There’s been a flurry of debate over in the PEAW mailing list about how to deal with broken feeds. Simultaneously, Aaron Swartz asserts Postel’s Law Has No Exceptions. Herewith a bit of back-fill on the relevant history and tribal knowledge, an excursus into Athenian jurisprudence, and opinions on what PEAW should do.
Draconianism · In the Annotated XML 1.0, I wrote:
Dracon (c.659-c.601 B.C.E.) introduced the first written legislation to Athens. His code was consistent in that it decreed the death penalty for crimes both low and high. Similarly, a conforming XML processor must "not continue normal processing" once it detects a fatal error. Phrases used to amplify this wording have included "halt and catch fire", "barf", "flush the document down the toilet", and "penalize innocent end-users".
The rest of that note provides a useful introduction to the issue.
[Excursus: I have since learned that the assertion above about Dracon is pretty flimsy, since Dracon is only barely historical. He and Solon feature as the Givers of Law in the traditions of Athenian history, but only very small fragments survive (having to do with involuntary homicide) which can plausibly be attributed to Dracon, and they’re not very Draconian.]
As the note says, this issue provoked what is probably the single most intense technical debate of my professional career. Enthusiasts can relive it, via several hundred emails to be found in the April and May 1997 archives of what was then known as the W3C SGML Working Group. But don’t try to read it unless you have a couple of hours to spare.
Since I was arguably the leader of the “Draconian” forces in that debate I’m hardly objective, but I think that XML’s cleanly-defined error-handling has been a net positive. Of course, we can never re-run history to find out for sure.
I will say, though, that it’s become awfully damn easy to test an allegedly-XML document for well-formedness: try to open it in either IE or Mozilla, and you’ll know right away. Anyone who finds this too much effort deserves little sympathy.
What Should PEAW Do? ·
The range of applications where PEAW will be put to work is
pretty wide, and different apps will have different error-handling
requirements.
If, for example, I’m reading
one of my favorite blogs, and the
aggregator turfs an entry because the (required)
<modified>
is missing, I’m going to be
irritated.
On the other hand, when I’m reading a feed describing my credit-card
transactions, if a charge comes through without a date-stamp I want the
aggregator to scream loudly and let me know; something here is gravely amiss,
either with the credit card, the bank, or the software.

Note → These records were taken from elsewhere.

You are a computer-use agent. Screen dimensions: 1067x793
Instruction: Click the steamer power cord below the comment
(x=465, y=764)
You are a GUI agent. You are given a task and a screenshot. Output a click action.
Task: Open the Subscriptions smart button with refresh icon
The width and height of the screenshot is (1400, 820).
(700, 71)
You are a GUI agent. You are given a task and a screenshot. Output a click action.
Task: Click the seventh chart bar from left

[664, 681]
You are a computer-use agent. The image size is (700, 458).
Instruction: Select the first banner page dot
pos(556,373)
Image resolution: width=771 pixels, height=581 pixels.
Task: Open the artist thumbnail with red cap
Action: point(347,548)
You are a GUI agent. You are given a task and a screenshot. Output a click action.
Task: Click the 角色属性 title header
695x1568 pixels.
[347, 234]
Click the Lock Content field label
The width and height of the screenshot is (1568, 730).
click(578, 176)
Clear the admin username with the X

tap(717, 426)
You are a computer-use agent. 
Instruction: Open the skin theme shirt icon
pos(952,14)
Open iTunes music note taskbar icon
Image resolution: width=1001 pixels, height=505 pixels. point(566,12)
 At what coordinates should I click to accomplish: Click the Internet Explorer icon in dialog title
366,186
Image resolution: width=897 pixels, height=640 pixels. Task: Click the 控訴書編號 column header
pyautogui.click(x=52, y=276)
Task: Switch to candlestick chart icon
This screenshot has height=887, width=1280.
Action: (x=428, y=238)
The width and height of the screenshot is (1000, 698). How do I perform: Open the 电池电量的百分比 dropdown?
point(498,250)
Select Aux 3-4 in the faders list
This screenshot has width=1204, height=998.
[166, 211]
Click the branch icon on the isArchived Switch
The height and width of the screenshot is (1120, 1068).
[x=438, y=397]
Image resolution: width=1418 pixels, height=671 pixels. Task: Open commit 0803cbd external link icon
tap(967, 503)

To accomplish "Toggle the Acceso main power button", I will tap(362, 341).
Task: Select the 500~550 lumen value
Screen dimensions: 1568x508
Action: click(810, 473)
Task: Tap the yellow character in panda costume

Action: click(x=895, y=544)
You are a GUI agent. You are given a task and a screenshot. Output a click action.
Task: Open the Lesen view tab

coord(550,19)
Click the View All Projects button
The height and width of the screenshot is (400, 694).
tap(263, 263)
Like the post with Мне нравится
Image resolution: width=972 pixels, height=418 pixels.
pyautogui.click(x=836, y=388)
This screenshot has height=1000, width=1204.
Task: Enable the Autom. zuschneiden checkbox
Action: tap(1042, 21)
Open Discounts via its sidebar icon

So if I were writing the spec, I’d do as XML does and divide the errors into two classes, fatal and non-fatal. I’d use SHOULD to encourage agents to report even non-fatal errors in the interests of the system working better, and I’d allow aggregators to turf entries on the basis of non-fatal errors, because this will be a requirement in some applications.
So What’s a Fatal Error? · This hasn’t been discussed that much, but it’s not obvious which, if any, violations of the semantics or structure of a feed should constitute fatal errors, i.e. those where the client software is required to stop trying to work with the data.
However, I would absolutely require basic XML well-formedness. Here’s why:
If you require well-formedness, you require basically sane Unicode handling, which opens the gates of syndication to the vast majority of people in the world who don’t live in ASCII. I can’t emphasize this enough: if you can count on well-formed XML, you are empowered to handle the languages of the world. If you try to work around what look like illegal characters, you guarantee huge amounts of irritation getting internationalized later.
As regards everything but the content, it’s just not very hard
to create well-formed XML: escape <
and &
and '
and "
and >
and you’re done.
Except for that Unicode stuff; you need to know what encoding your
data is in, so that for example when you see a Euro sign (€) you know
enough to emit €
, not some Microsoft Code Page byte
that’s
guaranteed not to work on lots of browsers.
This can be tricky.
But the alternative is, you’re a parochial bigot.
As regards your content, you need to know whether
or not you can guarantee that it’s well-formed.
If you can’t, PEAW provides the mode="escaped"
hatch.
If your software can’t manage to escape five special characters and fill in end-tags and quote attributes, it’s failing to meet such a very low barrier to entry that it’s probably pretty lame anyhow. And if developers are not willing to put in the effort to enable the non-white people of the world to use their software, I don’t think PEAW should condone or reward them.
The transition from RSS to PEAW is a line in the sand. Granted that the RSS legacy necessarily required the use of liberal parsers, but hey, that was then, we have better tools now. I just find it really hard to believe that someone sitting down to write a PEAW generator in A.D. 2003 can’t manage to generate well-formed XML, with content-escaping if (sigh) necessary.